On the problem's complexity
Since an exact count is requested (as opposed to say asking if at least x inputs are on), the problem is very clearly O(n) :

  • one needs to visit every single input, and,
  • the work for each input is independent from n (while the work for a given input may vary based on the particular value of the input, the amount of work [for this input] doesn't vary if the number of inputs is changed.)

We can certainly implement sub-optimal algorithms which, for example, would [unnecessarily] visit all other inputs as each input is being processed, making it an O(n^2) implementation, but that is of course silly.

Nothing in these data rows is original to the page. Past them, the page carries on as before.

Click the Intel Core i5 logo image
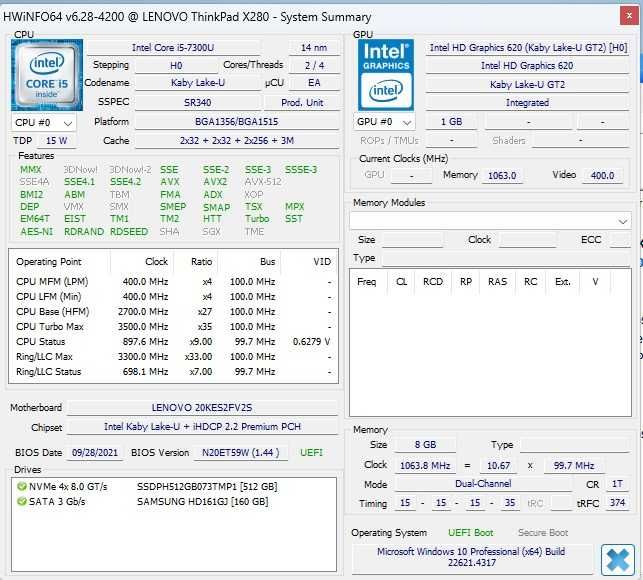 coord(47,75)
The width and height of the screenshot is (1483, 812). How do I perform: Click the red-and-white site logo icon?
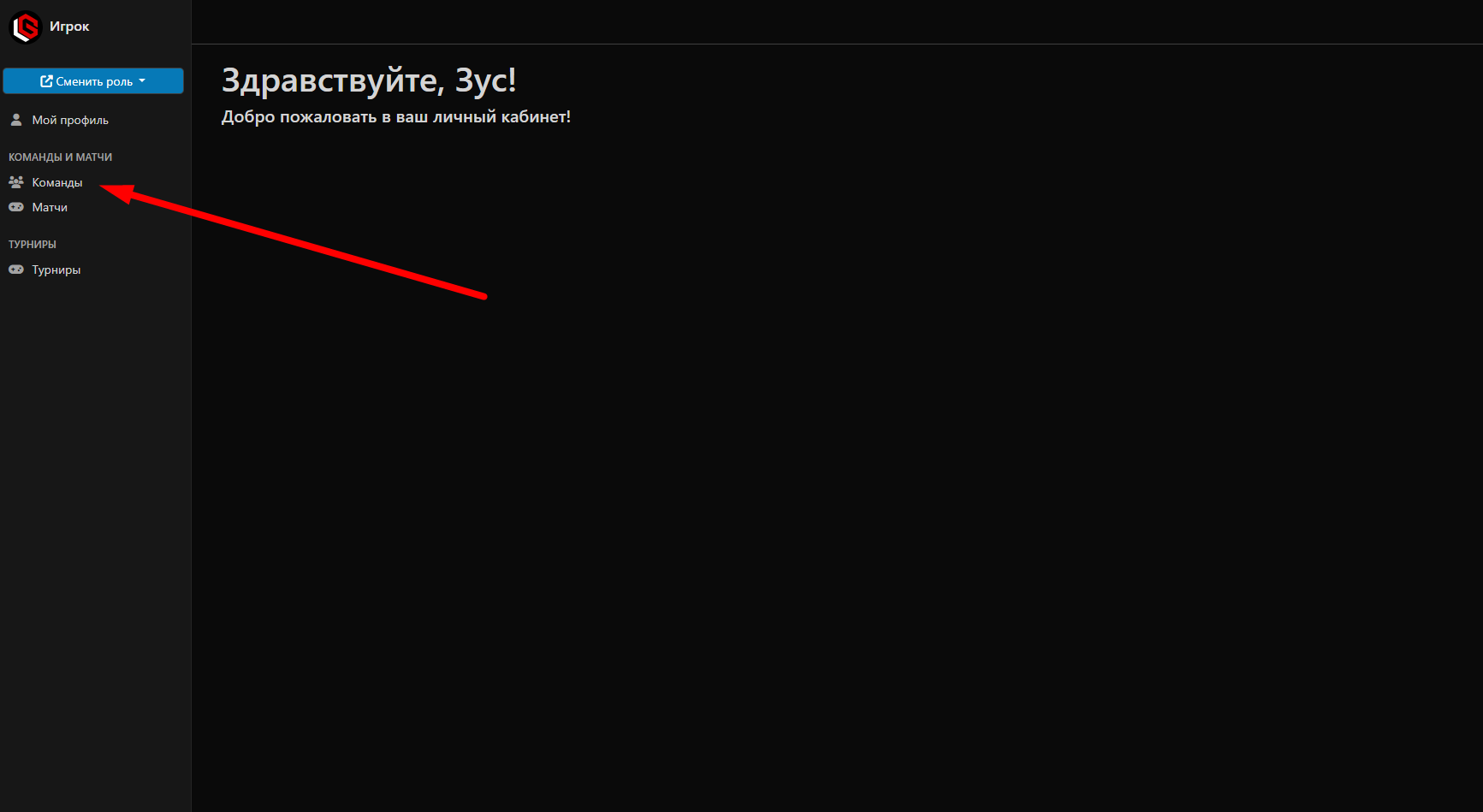tap(26, 27)
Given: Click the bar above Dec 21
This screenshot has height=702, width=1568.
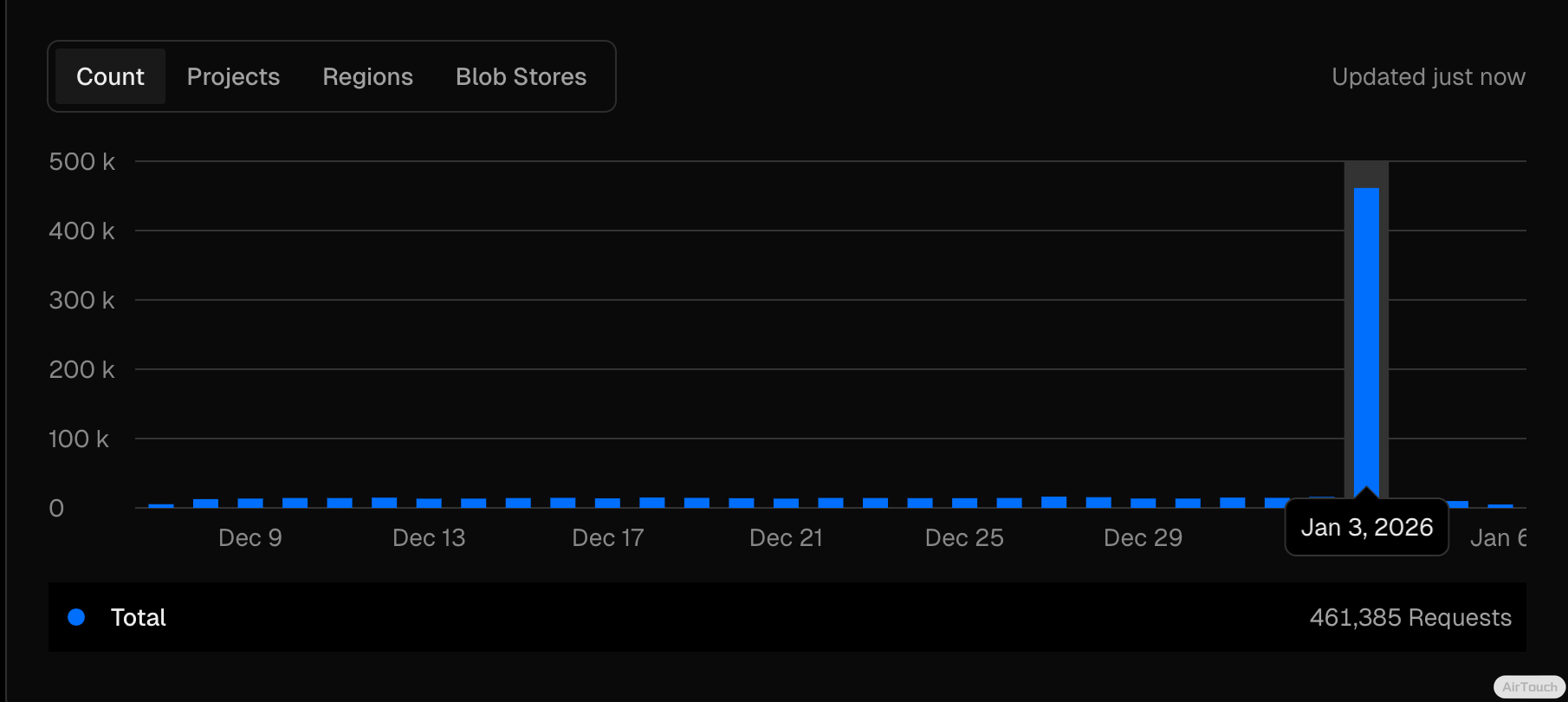Looking at the screenshot, I should [x=786, y=503].
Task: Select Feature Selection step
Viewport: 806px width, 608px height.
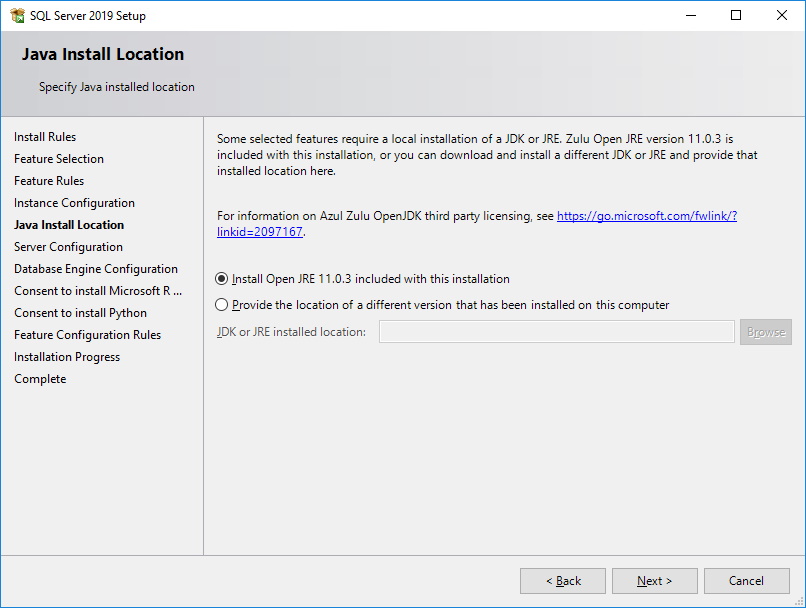Action: (59, 159)
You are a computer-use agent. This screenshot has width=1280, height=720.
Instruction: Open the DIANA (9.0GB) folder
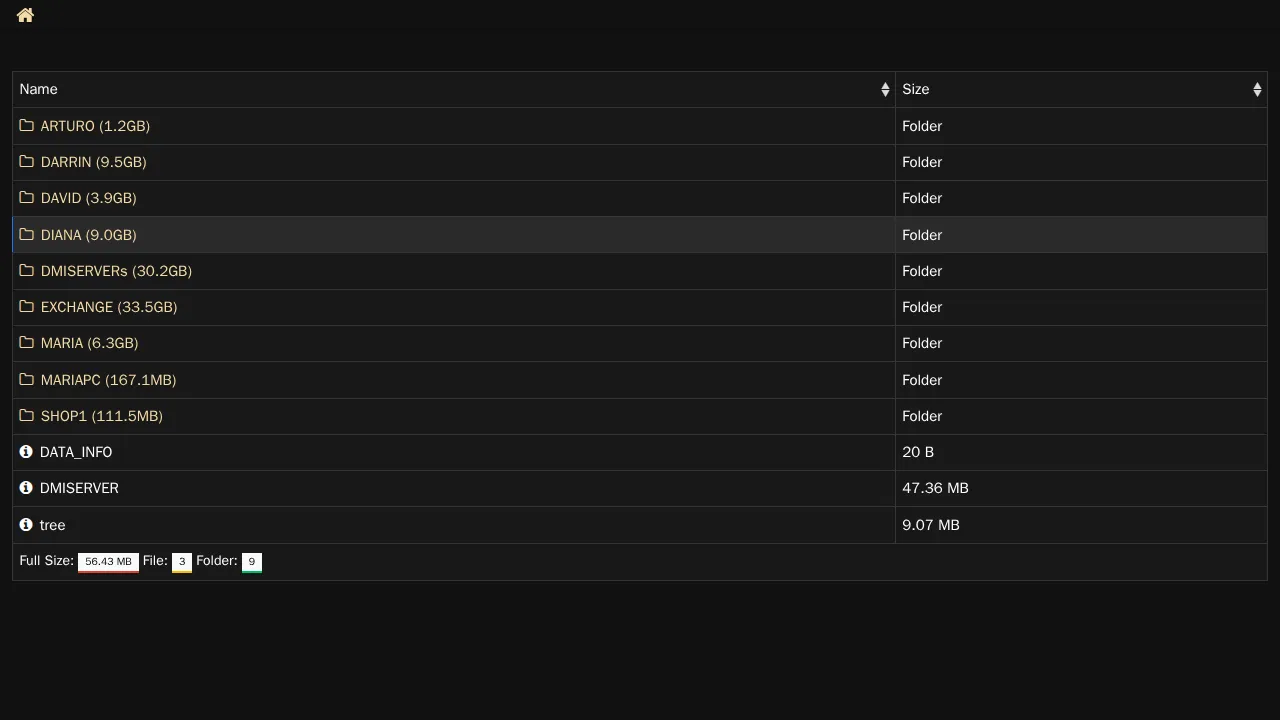(x=88, y=235)
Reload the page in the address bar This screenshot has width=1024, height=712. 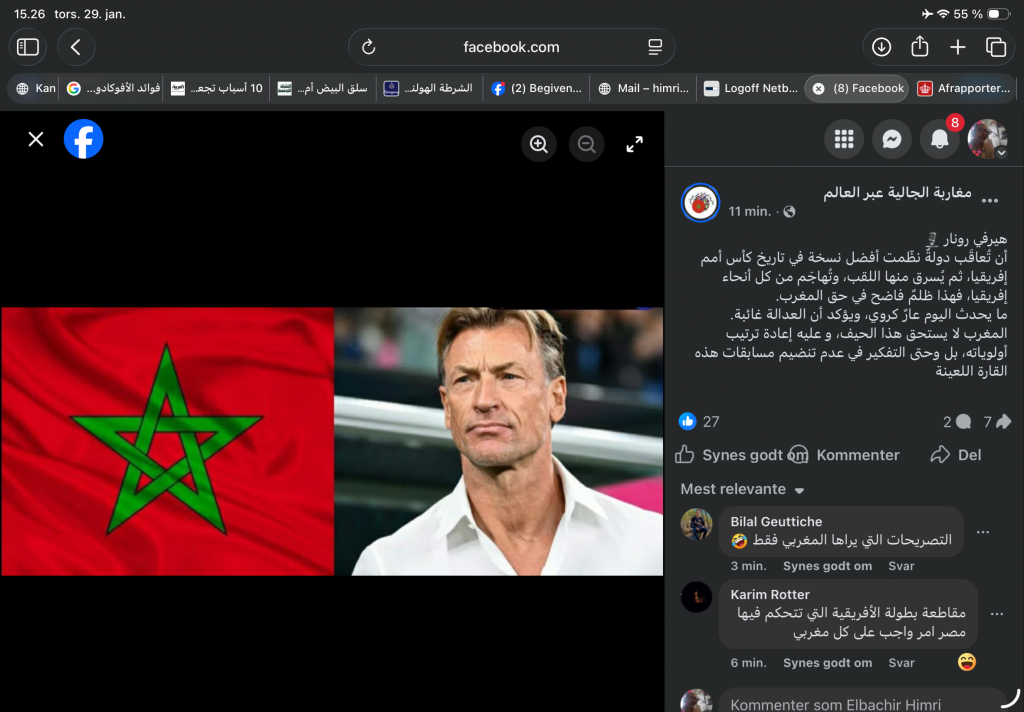(368, 47)
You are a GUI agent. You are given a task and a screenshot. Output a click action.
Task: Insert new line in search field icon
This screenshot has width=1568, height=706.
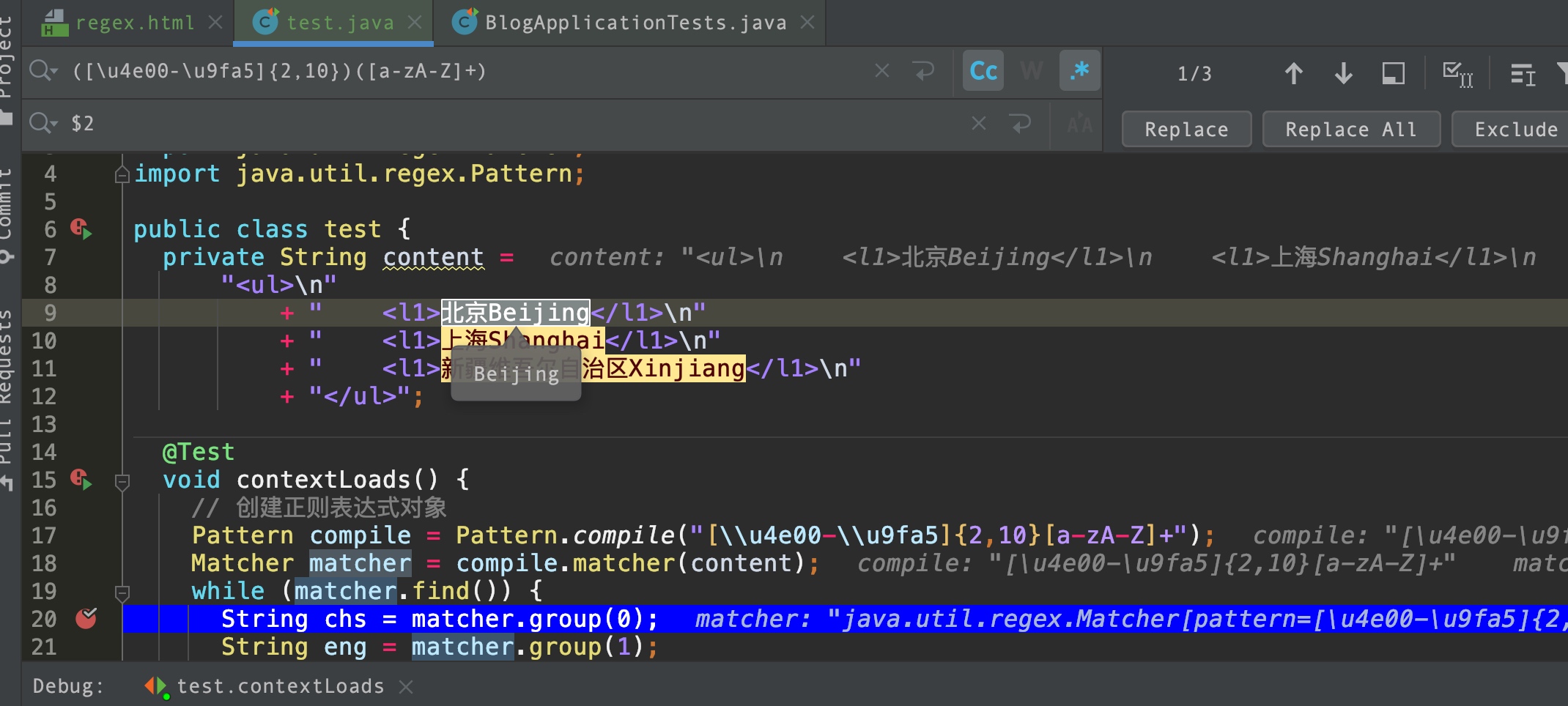pos(924,71)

This being asserted, the questions is therefore probably about...
tricks which would make the implementation faster
It should be noted that while such tricks may exist, the complexity of the algorithm/problem remains stubbornly at O(n).

Trick 1: Better storage for inputs
Unfortunately, the question indicates that the inputs come from named variables and that the cost for any conversion of the input [for the sake of allowing faster counting] would have to be taken into account for the evaluation of the overall performance of the algorithm. Although this eventually depends on the underlying language, runtime etc., the need to account for the conversion cost very likely condemns any algorithm based on alternate storage to be slower than solutions which keep the inputs as-is.

Trick 2: short-circuit the evaluation
The idea is to return false as soon (or shortly after) as either

  • the running count of inputs that are on is bigger than X the number (or, if we are counting the number of input that are off, when this count exceeds (n - X))
  • the number of inputs left to test plus the running count of inputs that are on is less that X. (or something similar in the case of counting the off inputs).

This trick is relatively straight forward, but the extra cost for computing the values needed in the early exit tests may offset the gains made by [statically] exiting early.

Trick 3: use reverse logic: count the number of inputs that are off rather than these are are on. (or count both).
The cost/benefits of this approach depends on both the number of on input to test for (the X of the question) and on the statistical prior we may have about the inputs (is the number on on-inputs at a given time relatively uniformly distibuted or do we tend to have only a few inputs on (or off)).

The solution proposed by Chris Acheson provides a baseline for the use of both Trick 2 and Trick 3. Assuming that we could make a few assumptions about the distribution of the inputs' state, additional performance improvements to this baseline would be driven such "priors": some quick heuristics done prior to the counting of the inputs per se would determine whether which state we should count (on or off or both), which limit we should test for etc. and branch to the corresponding "versions" of the algorithm.

Additional gains are also possible, if we know the individual probability of a given input to be on or off, as we'd then test for the most (or least) likely ones first, to quickly get to our "short circuit value".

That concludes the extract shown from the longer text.